Christian persecution reached historic levels in 2014, with approximately 100 million Christians around the world facing possible dire consequences for merely practicing their religion, according to the World Watch List, an annual report released Wednesday by Open Doors USA. If current trends persist, 2015 could be even worse.
"In regions where Christians are being persecuted as central targets, the trends and issues we track are expanding," said David Curry, president of Open Doors, a nonprofit that aids persecuted Christians in the most oppressive countries and ranks nations based on the severity of persecution.
North Korea tops Open Doors' list as the worst oppressor of Christians for the 13th consecutive year, but the list is dominated by African and Middle Eastern nations. Iraq, which experienced the mass displacement of Christians from its northern region, ranked third. Syria was listed fourth because of the reign of the Islamic State group in that war-torn region. Nigeria ranked 10th partially because the more than 1,000 Christians murdered or kidnapped by terrorist groups such as Boko Haram. Also included in the top 10 are Somalia, Afghanistan, Sudan, Iran, Pakistan and Eritrea.
Even though some Christian-majority nations are experiencing unprecedented levels of discrimination and oppression, Curry said Muslim extremists are the primary drivers of Christian persecution worldwide. This is the case in 40 of the 50 nations on this year's list.

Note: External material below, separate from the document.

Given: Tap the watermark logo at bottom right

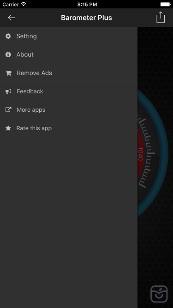Looking at the screenshot, I should pyautogui.click(x=159, y=294).
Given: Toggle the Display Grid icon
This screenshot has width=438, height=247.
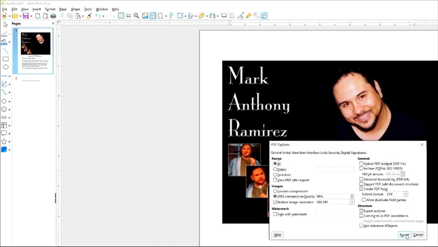Looking at the screenshot, I should pos(121,15).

Todd Nettleton, a spokesman for Voice of the Martyrs, a global ministry serving persecuted Christians in oppressed nations, agreed with Curry that Muslim extremism is the main source of Christian oppression.

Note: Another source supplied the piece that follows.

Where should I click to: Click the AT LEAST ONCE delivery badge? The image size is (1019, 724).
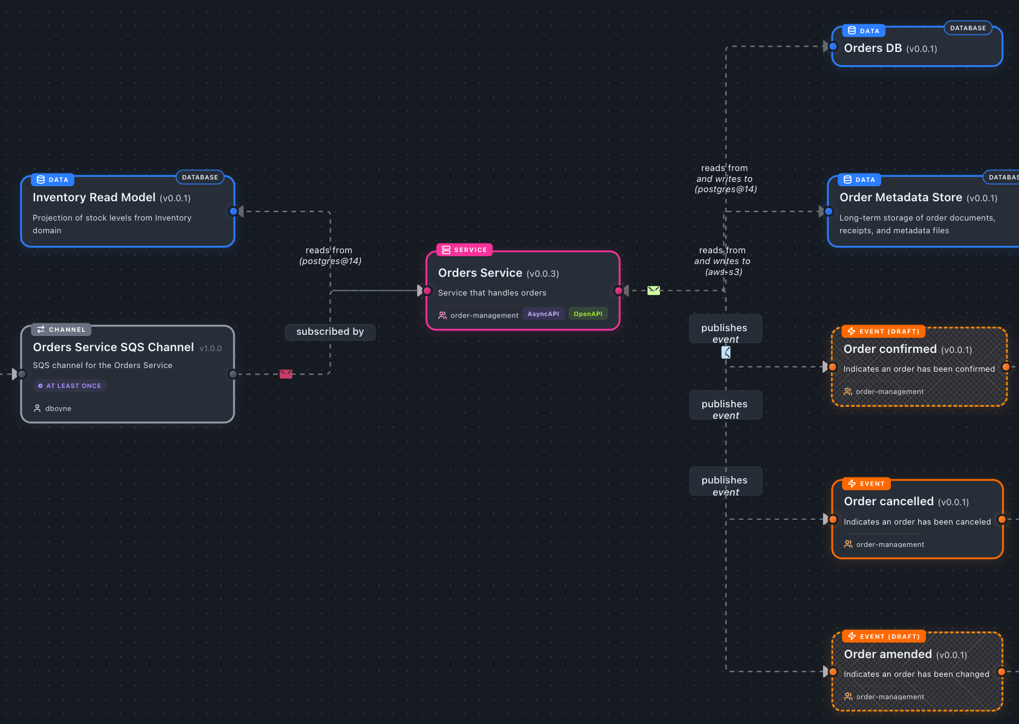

"Wherever there is growing Islamic radicalism, there is growing persecution of Christians," he said. "Even where moderate Islamic states offer peace -- and that is rare -- they almost never have freedom to practice their faith and are often marked for death."
Nina Shea, director of the Center for Religious Freedom at the Hudson Institute, said Islamic extremism is not just rampant in rogue terror groups, but also in the governments of nations such as Saudi Arabia (No. 12 on the list) and Egypt (No. 23). This has foreign policy implications, which Shea said has contributed to a failure on the part of the Obama administration to address the calamity adequately.
Curry and Nettleton also expressed disappointment in the administration's response but said they hope that the appointment of Rabbi David Saperstein as the State Department's ambassador-at-large for international religious freedom might signal a more aggressive approach. Conservatives criticized Obama for not filling the position sooner, and Saperstein's critics say the rabbi's liberal background may not bode well for his willingness to address global persecution aggressively.
Regardless, Open Doors leaders say something must be done to address the mounting persecution. The situation is reaching crisis levels: Christianity faces possible extinction in the Middle East and persecution is growing at alarming rates in Asia and Africa.
Curry concluded: "The 2015 Watch List is a wake-up call to Western countries to protect religious freedoms around the world."